I was talking to my friend Carrie a few minutes ago, the one very pregnant with a first baby, and she was saying she’s so ready to meet this child. “I know,” I said, “I know, I know, I know. It’s almost here.” And then I showed her a picture of Waylon and I when he was just born. It’s a picture I’ve never shown anyone else because I look so puffy and tired and raw. I thought she would laugh, but instead she was amazed how big he was. Is that in my belly? she asked. That can’t be inside of me.

I was amazed how small he was. And then I had this strange flashback to that first night in the birthing center. I hadn’t slept for 48 hours and I felt my body shutting down after a long 23 hour labor. When we finally got Waylon to sleep, we turned out the lights and for the first time in a long time, I shut my eyes.

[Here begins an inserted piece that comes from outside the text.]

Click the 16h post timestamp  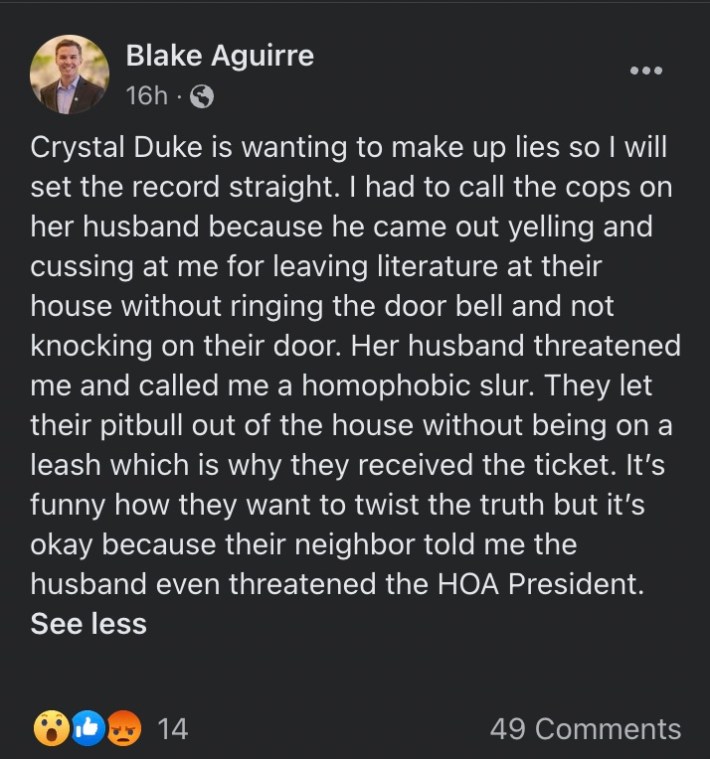(147, 96)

Two minutes later, a nurse came in to draw my blood. She was quiet and sweet, but when I asked her to come back later, she said she needed this now and if I could just stay awake a little longer. I tried to stay calm, but my bed shook with sobs. I wanted to say, “I can’t. I can’t do this. I need to sleep. Please let me sleep.” But I was too tired to speak. Instead, I closed my eyes and let the tears burn. If this was parenthood, I might not be able to do it.

When I think about that moment, that first test, I know I can do this. I know that on my worst day, I am still here. I am still facing it. Even if I’m crying and resisting and wishing I was in a hotel with free cable and feather pillows, I show up.

It is those moments, so puffy and tired and raw, that define us. We are here. We are doing it.